Tanzimat Reforms: Abdulmejid (1839-61); Abdulaziz (1861-76)

In 1838, Mahmud ordered the creation of a council for looking into ways of creating an "ordered and established" state by means of "beneficent reordering" of state and society; the name Tanzimat (referred to the next set of Ottoman reforms) was derived from the name of this council meaning "order"; Mahmud died in 1839 and was replaced by his two sons.

It was Mahmud who created the general conditions for the Tanzimat to become possible; he had extended the scope of the Ottoman govt far beyond its traditional bounds to include the right and even the duty to regulate all aspects of life;  by doing so, he changed the concept of Ottoman reforms from a traditional one of attempting to preserve and restore the old institutions to a modern one of replacing the traditional institutions and ways, with new ones; some of these new ways were imported from the West.

An overview of patterns in Ottoman reforms of the 19th century, particularly the Tanzimat period, suggests the following:

That they were reforms from above, engineered by the Ottoman ruling elite (namely its imperial bureaucracy) with no popular involvement.

That no serious attempt at popular participation was made as the reforms were designed to modernize the state first (to strengthen it) and the society second.

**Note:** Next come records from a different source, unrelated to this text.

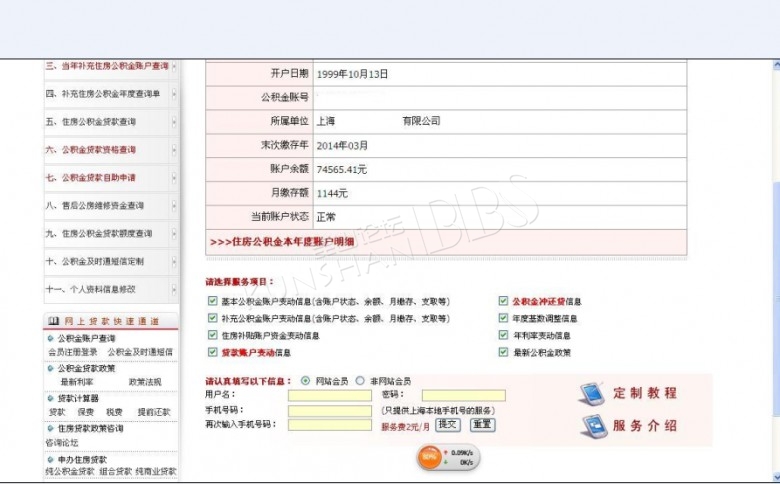Click bullet icon beside 申办住房贷款
780x484 pixels.
(x=49, y=458)
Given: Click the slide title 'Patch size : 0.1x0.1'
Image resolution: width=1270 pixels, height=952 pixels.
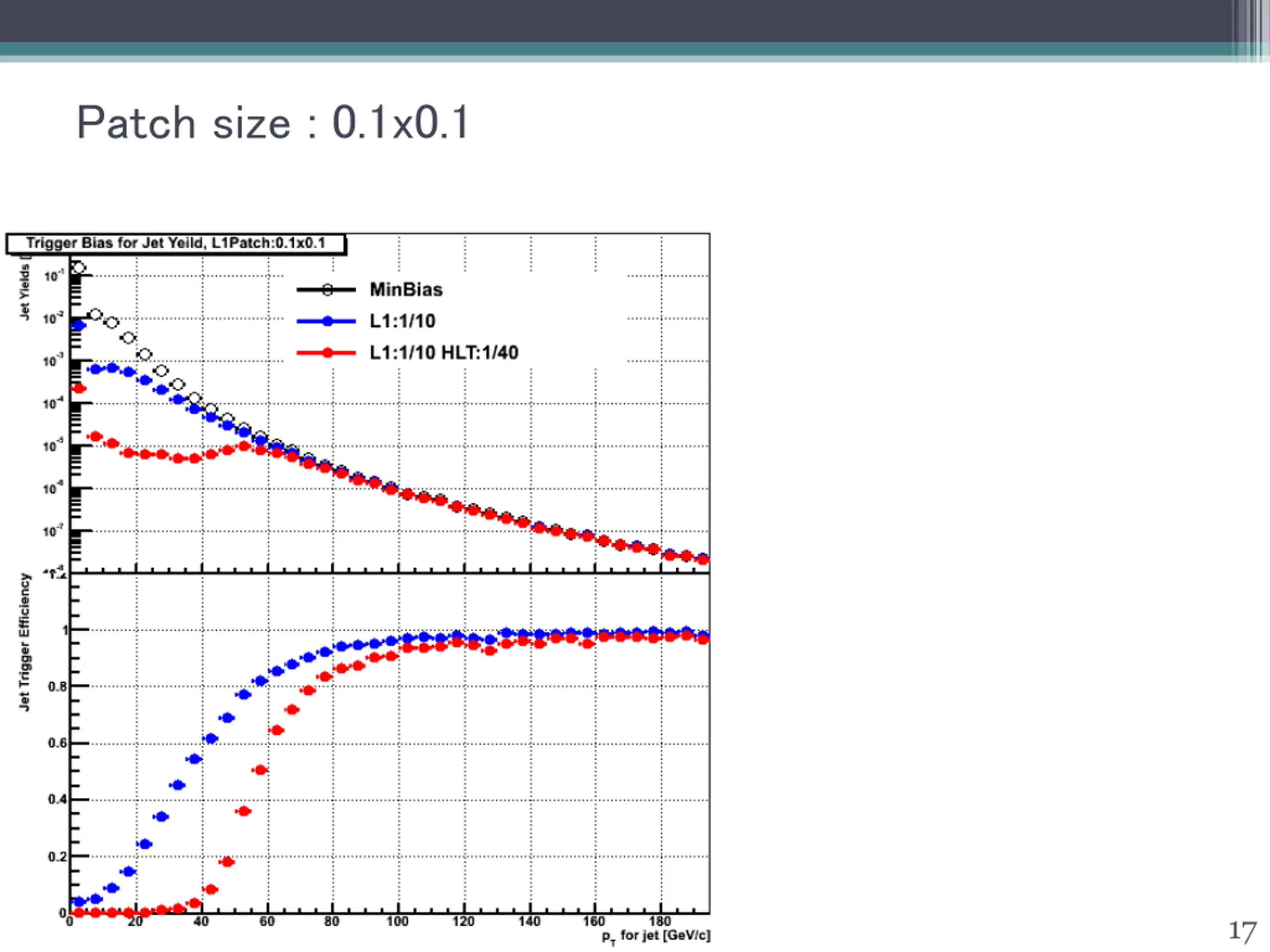Looking at the screenshot, I should (273, 123).
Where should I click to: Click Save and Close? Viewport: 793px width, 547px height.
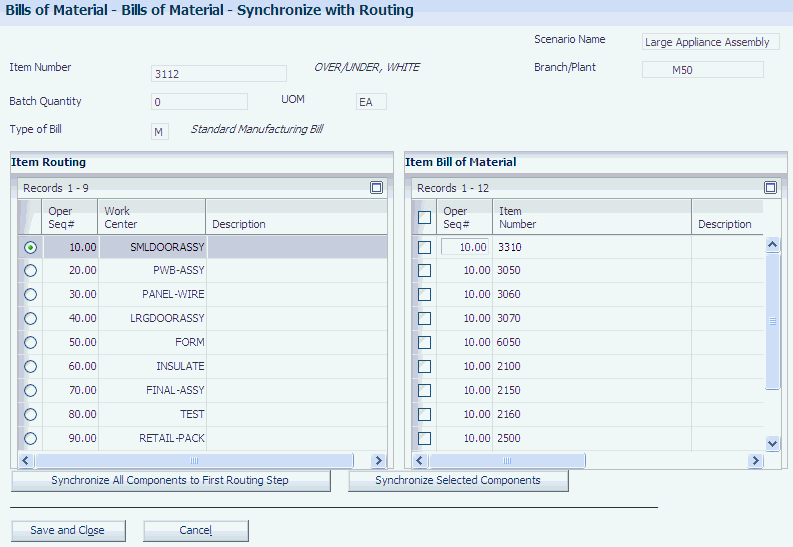67,530
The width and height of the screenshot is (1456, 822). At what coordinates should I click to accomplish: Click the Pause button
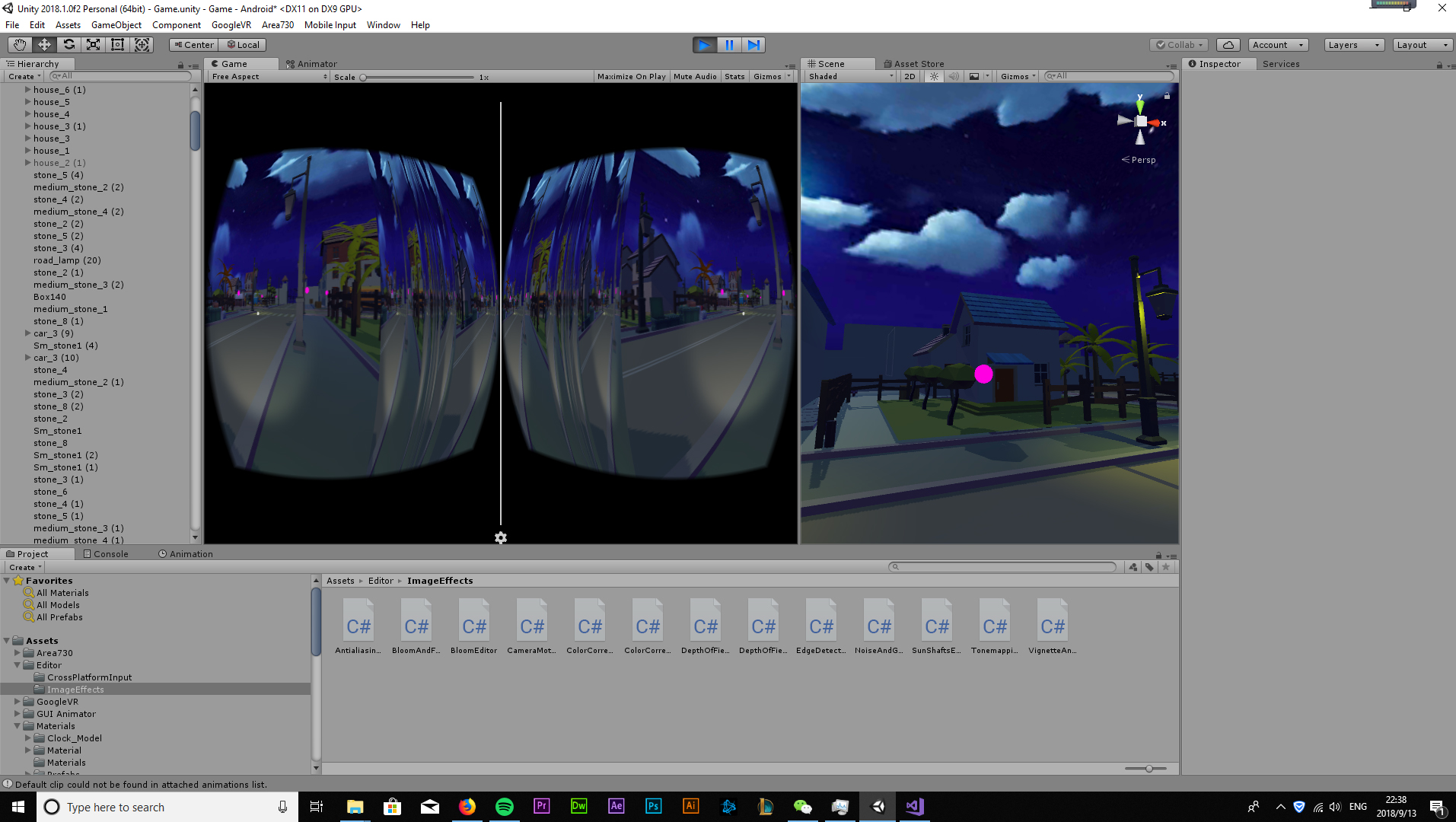point(728,45)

That the reforms included mostly administrative, educational, and military aspects of society.

That the reforms had no clear economic vision or plan.  This at a time when Europe was going through a profound economic transmutation due to expansion of industrial revolution.

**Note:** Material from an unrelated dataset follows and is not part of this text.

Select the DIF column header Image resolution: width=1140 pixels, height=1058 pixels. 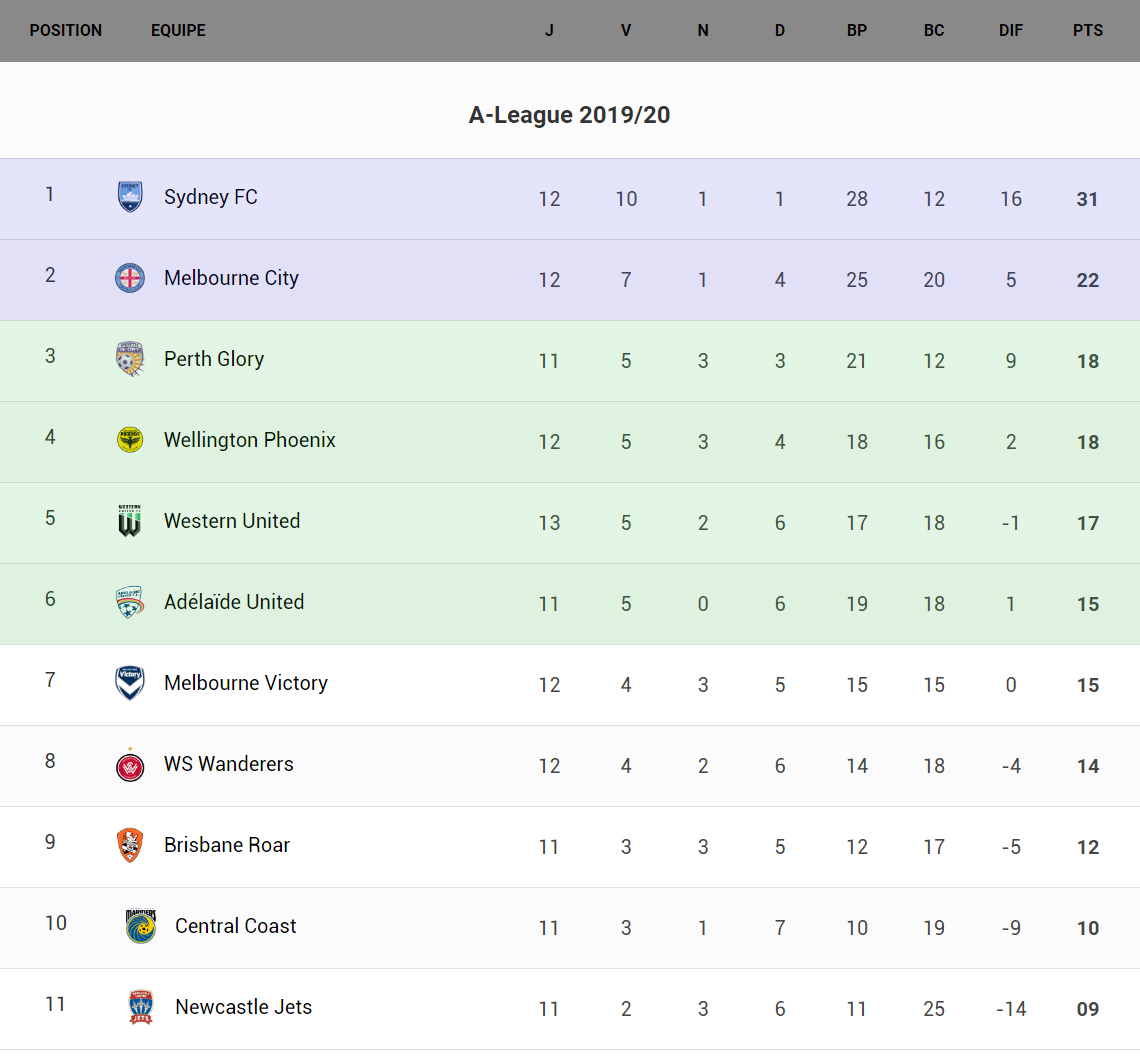[1011, 30]

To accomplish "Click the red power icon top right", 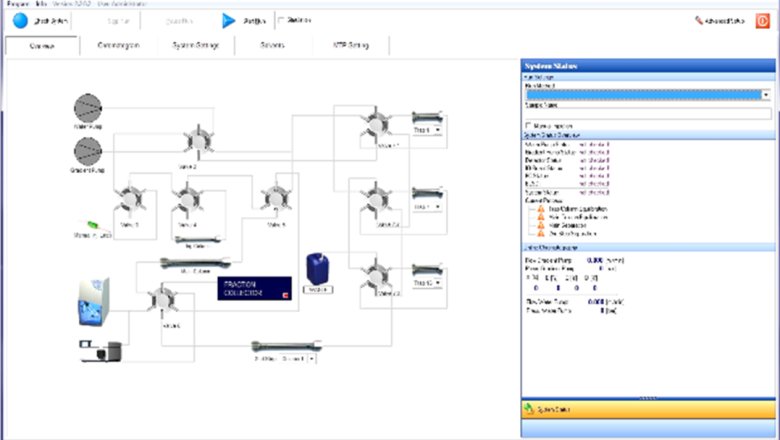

These set of reforms ultimately failed to withstand colonial domination, capitulation, and disintegration of the empire.

The Tanzimat period began under Mahmud's elder son, Sultan Abdulmejid; during his reign, the center of power was the Porte and the Sultan took a back seat as far as the reform process was concerned; the Tanzimat created a centralized state based on a new generation of civil servants who were better trained and more modern looking; they continued the task of reform in spite of waves of political and military crises that hit the empire during this period.

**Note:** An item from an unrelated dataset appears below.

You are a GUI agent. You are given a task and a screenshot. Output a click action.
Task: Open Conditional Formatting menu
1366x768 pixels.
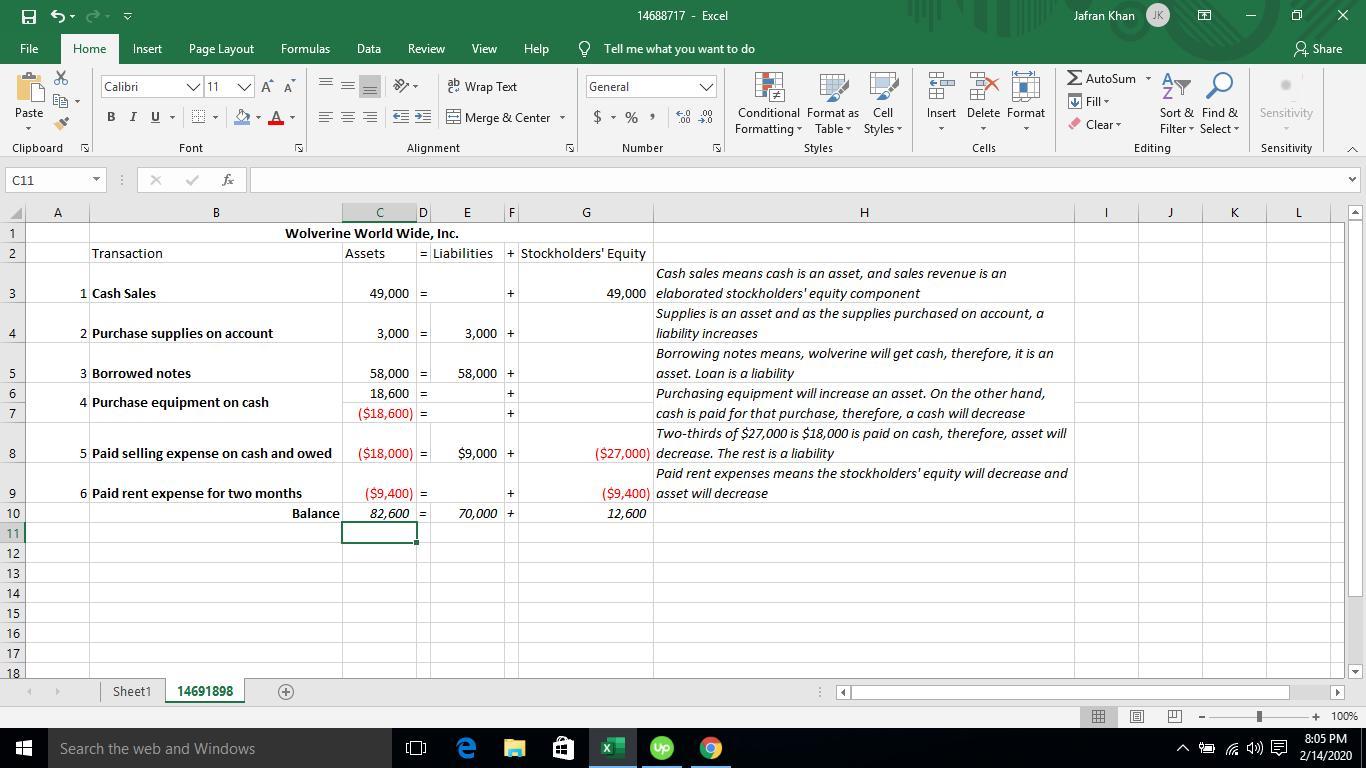(768, 103)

Sultan Abd al-Majid I (1823-61)





The men of Tanzimat, those who were in charge of implementing the reforms, were people who were born at the beginning of the century, hence they were the generation who had received their education during Selim and particularly Mahmud's reign; these men of Tanzimat belonged to both the old and new worlds; they had received both traditional and modern educations; hence their mentality presented them with unique problems; they saw and respected the European ways, but they also respected their own traditions; similar to reformers before them, they wanted an improved and successful Ottoman empire with Ottoman customs, religious practices, and government; they did not wish to turn the empire into a pale reflection of Western Europe; all these meant that truly radical reforms was difficult, if not impossible; the following three personalities are a good example of the men of Tanzimat:








Sultan Abd al-Aziz (1830-76)



Mustafa Reshid Pasha: the most important of the Tanzimat men; born in 1800 (d. 1858); became grand vazir six times and foreign minister three times.
Muhammad Amin Ali Pasha: 1815-71; entered the service of the Porte in 1830; spent many years in foreign capitals; gained wide knowledge of European ways; spoke fluent French and often acted as translator.
Kuchikzadeh Muhammad Fuad Pasha: 1815-69; a proteges of Mustafa Reshid; was from a clerical family; spoke french and entered Reshid's service in 1837.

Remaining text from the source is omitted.